La tomodensitométrie (CT scans) : n’est pas systématiquement demandée comme outil de diagnostic dans les cas d’entorse de la cheville. La recommandation est effectuée selon le cas.

Traitement(edit | edit source)

« Plus les soins de réadaptation musculo-squelettique sont entrepris tôt après une entorse de la cheville, plus la probabilité de récidive est faible et plus les coûts médicaux encourus en aval sont faibles ».(11)

Algorithme de l’entorse aiguë de la cheville. Tiré de : Halabchi F, Hassabi M. Acute ankle sprain in athletes: Clinical aspects and algorithmic approach. World J Orthop. 2020 Dec 18;11(12):534-558.

Les lignes directrices suivantes sont celles proposées par la National Athletic Trainers’ Association (NATA) publiées en 2013.(9) Les secondes lignes directrices sont tirées d’une publication de 2020 du World Journal of Orthopaedic (WJO).(4) Dans la publication NATA, la catégorie A signifie que les recommandations sont fondées sur « des preuves cohérentes et de bonne qualité orientées vers le patient », et la catégorie B est définie par « des preuves incohérentes et de qualité limitée orientées vers le patient ». Halabchi et Hassabi(4) dans leurs directives publiées dans le WJO, utilisent les niveaux de preuve clinique 1, 2 et 3 pour soutenir leurs recommandations :

Niveau 1 : les preuves sont obtenues à partir d’au moins un essai contrôlé randomisé correctement conçu.

Niveau 2 : les preuves proviennent d’une méta-analyse de tous les essais contrôlés randomisés pertinents.

Niveau 3 : les preuves sont obtenues à partir d’essais contrôlés bien conçus sans randomisation.

Phase aiguë ( éditer | source d’édition )

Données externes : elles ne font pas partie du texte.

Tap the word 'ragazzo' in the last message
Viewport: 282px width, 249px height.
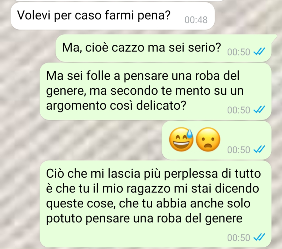click(x=148, y=189)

Les objectifs de réadaptation :

  1. Réduction de la douleur. Les activités doivent être réalisées selon les principes NICE (de l’anglais Nonsteroidal anti-inflammatory drugs, Ice, Compression, Elevation, c’est-à-dire anti-inflammatoires non stéroïdiens, glace, compression, élévation) et EASY (de l’anglais External support worn up to one year post-injury, c’est-à-dire un support externe porté jusqu’à un an après la blessure).(12)
  2. Retour progressif au mouvement. Suivre l’acronyme POLICE (de l’anglais Protection, Optimal Loading, Integrated Control Exercises, c’est à diire Protection, mise en charge optimale, exercices de contrôle intégrés). (12)
  3. Restaurer l’autoperception du corps. Les tâches exécutées doivent être utiles, progressives (de simples à complexes) et pertinentes. (12)

RICE(edit | edit source)

Dans la phase aiguë d’une entorse de la cheville, le traitement de choix est le RICE, c’est-à-dire Repos, glace (Ice), Compression, Élévation : (4)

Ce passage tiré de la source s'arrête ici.